Here’s a crazy one for you in these crazy days.

To be a sports fan in 2020, means we have to embrace being unable to be a fan.

I know, that sounds like a bad college philosophy lecture. “Please pull out your blue books and explain the following statement — To be a fan, means you cannot be a fan . . . “

We already knew a month-long shelter-in-place was testing our sanity, not to mention very real things like jobs, money, businesses. What we also learned during this was that sports is not the trivial, meaningless thing some dismiss it as. Sports, as many of us have known intrinsically through the years, and now are reminded daily, is essential to a full enjoyment of life.

Put plainly, we have missed sports more than we can even say. We haven’t just missed the games, the buzzer-beaters, the three-run home runs, the eagles at Augusta National. We’ve missed it all; the communal bonds, the buzz, the stories.

And now, there is word we may be able to get it back — with a cost.

We can’t go to the games.

This is not a medical journal, so I am not saying anything absolute. This is a little ol’ Jock Blog. But as we have waited a month for some kind of news since Rudy Gobert tested positive, we have gotten some in the past week. First, there was the ESPN report about a possible “shelter-in-place” baseball season in Arizona, or “BioDome Ball”, if you will.

(Shout out to Pauly Shore, where is he? *Zaza voice*)

Then, the good doctor Anthony Fauci came out this week and basically endorsed the baseball proposal. He even lent credence to his words by saying “I’m a Nationals fan . . . we won the World Series . . . I want to watch them play!”

Fauci. The guy is a classic, not to mention an internationally-renowned infectious disease expert; and not to mention the subject of Paulie Mac’s latest song gem, “Fauci”, set to Jimi Hendrix’s “Foxy Lady.”

Side note: I’d love to get Fauci off the record on the Astros sign-stealing scandal nearly costing his beloved Nats the title. Give me some of that profane Brooklyn-born honesty, doc.

At any rate, now that Fauci has given the thumbs-up to baseball-in-place plan, I have to believe it’s going to gain steam. And that means we would get baseball this summer — without us in the stands.

That gets us back to our bad college philosophy class: When can a baseball fan . . . NOT be a baseball fan?

Answer: When a global pandemic turns everything upside down.

And my answer is the same as Doc Fauci’s answer. Bring me baseball, even in a biodome.

Now, this of course is fraught with challenges, and pitfalls, and potential hurdles. And players would be asked to be away from their families; but then again, you have players from Latin America away from their families for sometimes years at a time in chasing the baseball dream. And maybe if the country continues to do a good job social distancing, and more antibody tests come, and we get closer to normalcy, maybe eventually they can see their families.

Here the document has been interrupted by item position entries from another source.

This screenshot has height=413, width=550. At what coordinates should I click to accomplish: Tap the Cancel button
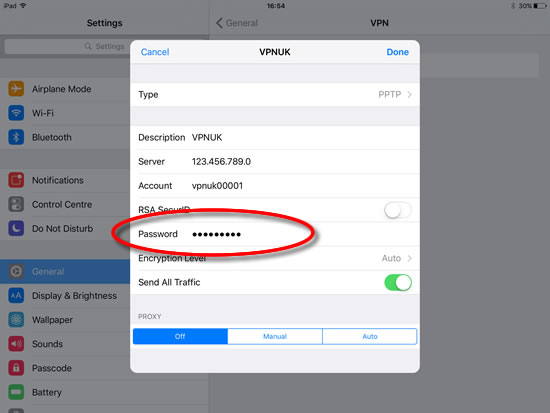point(155,52)

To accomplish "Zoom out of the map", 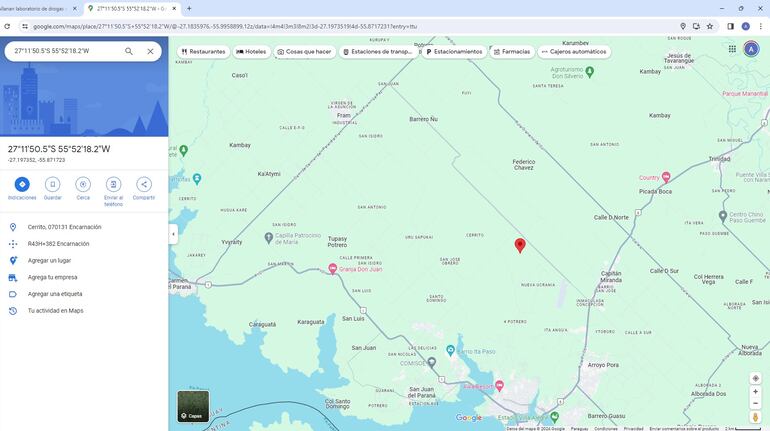I will click(x=755, y=405).
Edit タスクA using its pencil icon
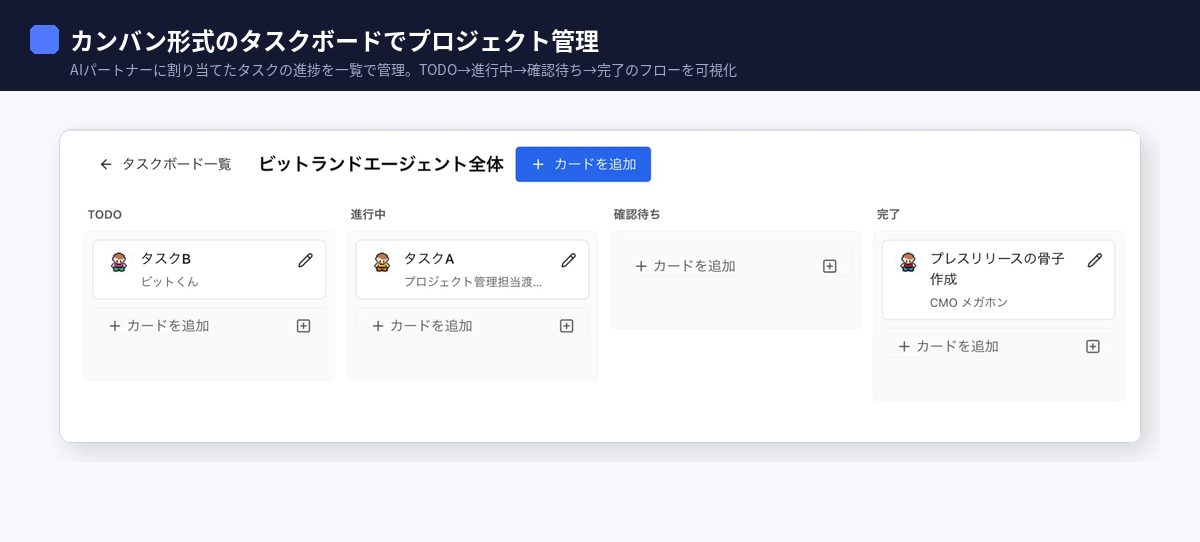The width and height of the screenshot is (1200, 542). 569,260
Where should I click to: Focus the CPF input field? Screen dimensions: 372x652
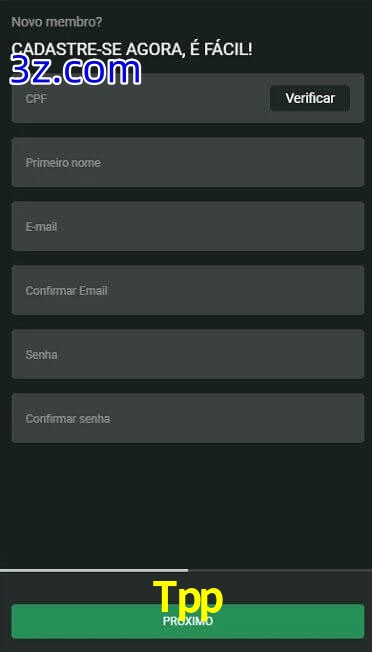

But the larger point is this. Baseball, and sports, are essential to our well-being as a society. Walt Whitman or Alex de Tocqueville or one of those guys in the 1800s said something about “to understand America, you must understand baseball.” That quote has been debunked by historians, but who needs those party poopers?

So that’s the compromise we must make, if this is all to come together. We get the games, but not the experience. We get the TV feed, but can’t tousle the hair of our kids during the 7th inning stretch. We get a pitcher-batter showdown, but we don’t get to walk the portwalk and go get a crab sandwich. We get a 6-4-3 double play, but we don’t get a national anthem, or to experience the post-game glow of streaming out of the yard and across Lefty O’Doul Bridge with happy Giants fans after a win in the late Sunday afternoon light.

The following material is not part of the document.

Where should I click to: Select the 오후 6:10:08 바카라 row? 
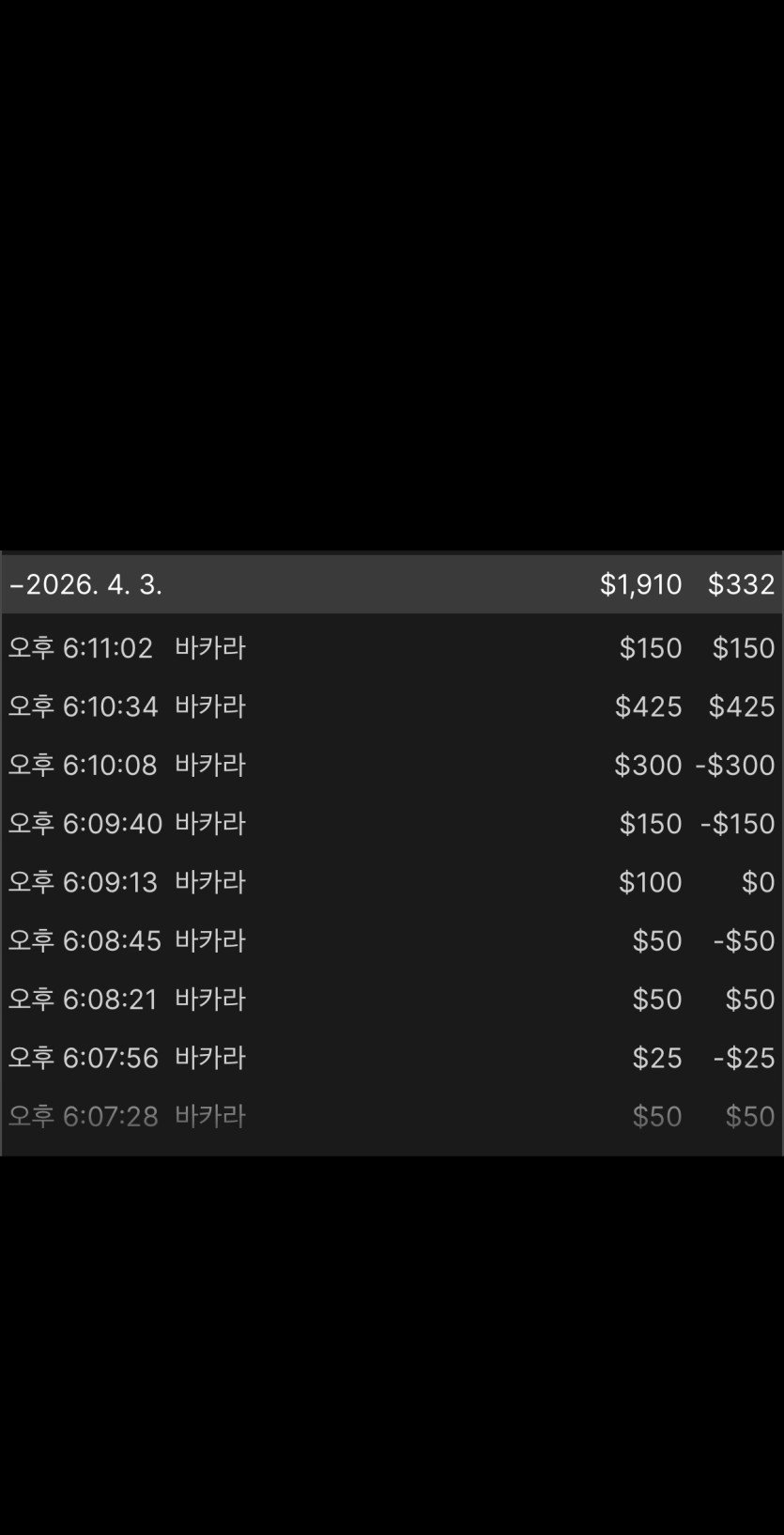point(127,765)
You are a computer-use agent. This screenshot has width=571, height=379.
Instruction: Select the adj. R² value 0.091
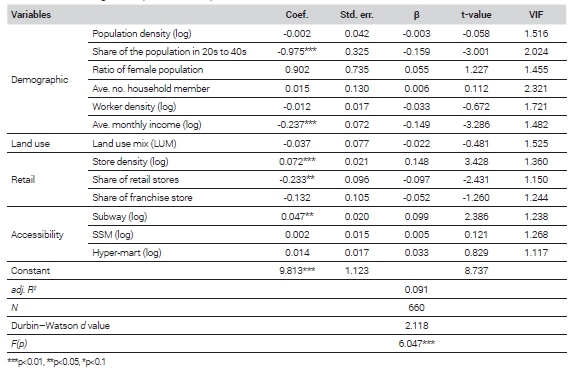tap(416, 290)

And that’s the deal we’re going to have to make for now. It’s not permanent. At least I don’t think it’s permanent. Again, not a doctor. But life is throwing us a big ol’ Clayton Kershaw curve ball right now. It’s tough to hit. Best we can do is hang in the box, track the pitch and put the best swing we can on it.

Baseball without fans is the best swing we can muster right now. And we gotta take our hacks, sports fans. It’s what the sports gods would want us to do.

Let’s play ball. As weird as it might be, it’s ball.